(Dataset entries)
Content starts

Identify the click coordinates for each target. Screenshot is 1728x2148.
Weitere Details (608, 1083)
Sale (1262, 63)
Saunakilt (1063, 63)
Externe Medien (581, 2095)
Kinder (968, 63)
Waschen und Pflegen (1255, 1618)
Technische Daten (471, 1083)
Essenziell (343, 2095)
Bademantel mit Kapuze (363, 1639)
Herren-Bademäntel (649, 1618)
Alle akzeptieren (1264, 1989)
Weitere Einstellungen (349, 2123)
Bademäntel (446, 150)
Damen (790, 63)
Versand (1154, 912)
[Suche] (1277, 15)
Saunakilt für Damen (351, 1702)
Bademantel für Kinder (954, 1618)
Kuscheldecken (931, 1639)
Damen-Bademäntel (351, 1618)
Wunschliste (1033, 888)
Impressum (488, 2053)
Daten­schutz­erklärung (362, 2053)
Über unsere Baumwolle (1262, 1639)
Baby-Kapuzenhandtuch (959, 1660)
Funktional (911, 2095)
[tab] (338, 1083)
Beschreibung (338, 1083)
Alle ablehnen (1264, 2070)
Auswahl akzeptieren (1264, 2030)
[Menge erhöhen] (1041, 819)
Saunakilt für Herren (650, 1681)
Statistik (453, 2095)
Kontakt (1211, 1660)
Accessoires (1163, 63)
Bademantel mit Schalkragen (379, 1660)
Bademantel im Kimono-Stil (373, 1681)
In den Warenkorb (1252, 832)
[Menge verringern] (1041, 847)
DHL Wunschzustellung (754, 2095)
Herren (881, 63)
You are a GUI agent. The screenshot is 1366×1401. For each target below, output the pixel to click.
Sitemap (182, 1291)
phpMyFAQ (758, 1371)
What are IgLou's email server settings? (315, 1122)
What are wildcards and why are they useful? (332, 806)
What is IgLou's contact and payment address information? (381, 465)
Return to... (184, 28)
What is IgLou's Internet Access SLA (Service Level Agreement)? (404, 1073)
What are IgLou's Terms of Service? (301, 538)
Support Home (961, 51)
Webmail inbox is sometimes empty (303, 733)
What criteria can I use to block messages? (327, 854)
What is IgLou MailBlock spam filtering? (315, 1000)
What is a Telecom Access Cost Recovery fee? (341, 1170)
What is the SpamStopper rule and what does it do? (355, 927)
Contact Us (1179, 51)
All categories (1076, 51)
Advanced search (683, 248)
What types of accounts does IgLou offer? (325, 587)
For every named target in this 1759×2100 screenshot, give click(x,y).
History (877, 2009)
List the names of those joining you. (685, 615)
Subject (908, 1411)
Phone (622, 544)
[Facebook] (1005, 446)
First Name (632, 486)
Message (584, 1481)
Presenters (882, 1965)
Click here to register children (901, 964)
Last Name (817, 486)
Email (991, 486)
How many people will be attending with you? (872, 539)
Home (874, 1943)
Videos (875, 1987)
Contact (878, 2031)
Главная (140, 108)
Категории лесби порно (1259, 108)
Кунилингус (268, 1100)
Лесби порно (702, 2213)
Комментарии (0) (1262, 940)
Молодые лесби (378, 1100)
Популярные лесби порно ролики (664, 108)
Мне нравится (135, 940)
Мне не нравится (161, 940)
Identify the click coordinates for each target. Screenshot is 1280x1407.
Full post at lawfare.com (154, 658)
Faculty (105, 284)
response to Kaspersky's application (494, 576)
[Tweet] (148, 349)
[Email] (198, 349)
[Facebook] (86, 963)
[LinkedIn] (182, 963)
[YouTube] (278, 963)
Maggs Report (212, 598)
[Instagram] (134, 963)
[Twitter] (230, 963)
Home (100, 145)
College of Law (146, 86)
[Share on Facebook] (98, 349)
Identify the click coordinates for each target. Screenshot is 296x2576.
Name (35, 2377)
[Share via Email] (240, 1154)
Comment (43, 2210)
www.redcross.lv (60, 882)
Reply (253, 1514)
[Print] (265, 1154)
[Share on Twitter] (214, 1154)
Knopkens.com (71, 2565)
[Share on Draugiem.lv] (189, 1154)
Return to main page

Content ends

WHAT IS EXPECTED:
Locate the line that contains "How many people", then please quote it and every line after it to the end of the entries above, exactly and with nothing else.

RESULT OF THE TASK:
How many people will be attending with you? (872, 539)
Home (874, 1943)
Videos (875, 1987)
Contact (878, 2031)
Главная (140, 108)
Категории лесби порно (1259, 108)
Кунилингус (268, 1100)
Лесби порно (702, 2213)
Комментарии (0) (1262, 940)
Молодые лесби (378, 1100)
Популярные лесби порно ролики (664, 108)
Мне нравится (135, 940)
Мне не нравится (161, 940)
Identify the click coordinates for each target. Screenshot is 1280x1407.
Full post at lawfare.com (154, 658)
Faculty (105, 284)
response to Kaspersky's application (494, 576)
[Tweet] (148, 349)
[Email] (198, 349)
[Facebook] (86, 963)
[LinkedIn] (182, 963)
[YouTube] (278, 963)
Maggs Report (212, 598)
[Instagram] (134, 963)
[Twitter] (230, 963)
Home (100, 145)
College of Law (146, 86)
[Share on Facebook] (98, 349)
Identify the click coordinates for each target. Screenshot is 296x2576.
Name (35, 2377)
[Share via Email] (240, 1154)
Comment (43, 2210)
www.redcross.lv (60, 882)
Reply (253, 1514)
[Print] (265, 1154)
[Share on Twitter] (214, 1154)
Knopkens.com (71, 2565)
[Share on Draugiem.lv] (189, 1154)
Return to main page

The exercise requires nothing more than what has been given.